Devlet Kurumlarının görüşlerini açıklamalarını ben
doğal karşılıyorum. Ancak bu defaki bildirinin dili ve yazılış şekli son derece sertti. Bir Devlet Kurumunun sınırlarını aşmıştı. Karar verici konumdaki hükümeti böylesine yerden yere vurulması, bildirinin haklı yönlerini de gölgeledi.
Teker
teker incelediğinizde, Yargıtay Başkanlar Kurulunun özellikle iki noktada haklı bir serzenişte bulunuyor.
Bunlardan biri, hükümetin yargı reformunu, bir defa görüş dahi almadan AB yetkililerine vermesidir.
Bu konuda kullanılan katı kelimeler dikkate alınmazsa, Yargıtay Başkanları haklılar. Böyle bir
diyalog yararlı olurdu.
Diğeri de, Yargıtay Başsavcısına yönelik tehditler, sert eleştiriler.
Gerçekten de, katılırsınız veya katılmazsınız, ancak Yargıtay Başsavcısı’nın açıkça
hedef gösterilmesi hiç doğru olmamıştır.
Madalyonun öbür yüzü ise, Yargıtay Başkanlarına hak verdirtmiyor. Zira bu kurum, siyasi hükümete neleri yapabilecek ve neleri yapamayacağı dersi veriyor. Yani siyasi bir yaklaşım sergiliyor. “Ben sana karışırım, sen bana karışamazsın” deniyor adeta...
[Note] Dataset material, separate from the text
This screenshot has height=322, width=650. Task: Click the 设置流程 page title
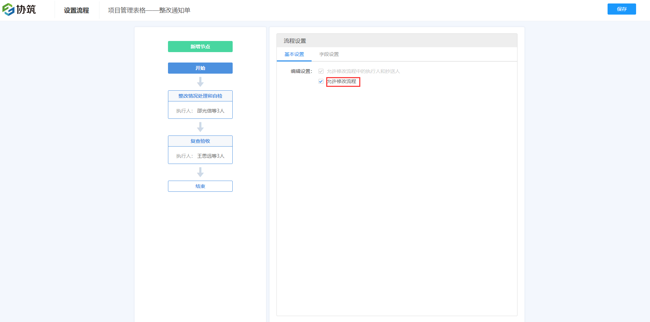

Yargıtay ve Danıştay’ın açıklamalarına karşı, AKP tepkisi de çok sert.
Hükümet, 27 nisan 2007’deki
Genelkurmay bildirisine karşı gösterdiği tutumun aynısını, bu defa yargıya karşı tekrarlıyor. Otağtepe kriterleri uygulanıyor.
Erdoğan “boyun eğmemek- teslim olmamak” konusunda son derece kararlı görünüyor. Bazı devlet kurumlarına
mesaj yollanıyor: “Tepki veya
darbeye karşı çok sert tepki gösteririm. Şapkamı alıp gitmem”.
İlginç bir gelişme izliyoruz.
Bir süre öncesine kadar,
Türk Silahlı Kuvvetleri ön plana çıkar, eleştirilere aldırmadan, demeç veya
internet sitesi aracılığıyla eleştirilerini sıralardı. Oysa bir süredir suskunlar.
Genelkurmay’dan tık çıkmıyor.
Anlaşılan, Yargı ön plana çıkınca, TSK kendini geri plana çıktı ve beklemeyi
tercih etti. Bakalım,
Anayasa Mahkemesinin kararına kadar ve kararından sonraki süreçte daha neler göreceğiz.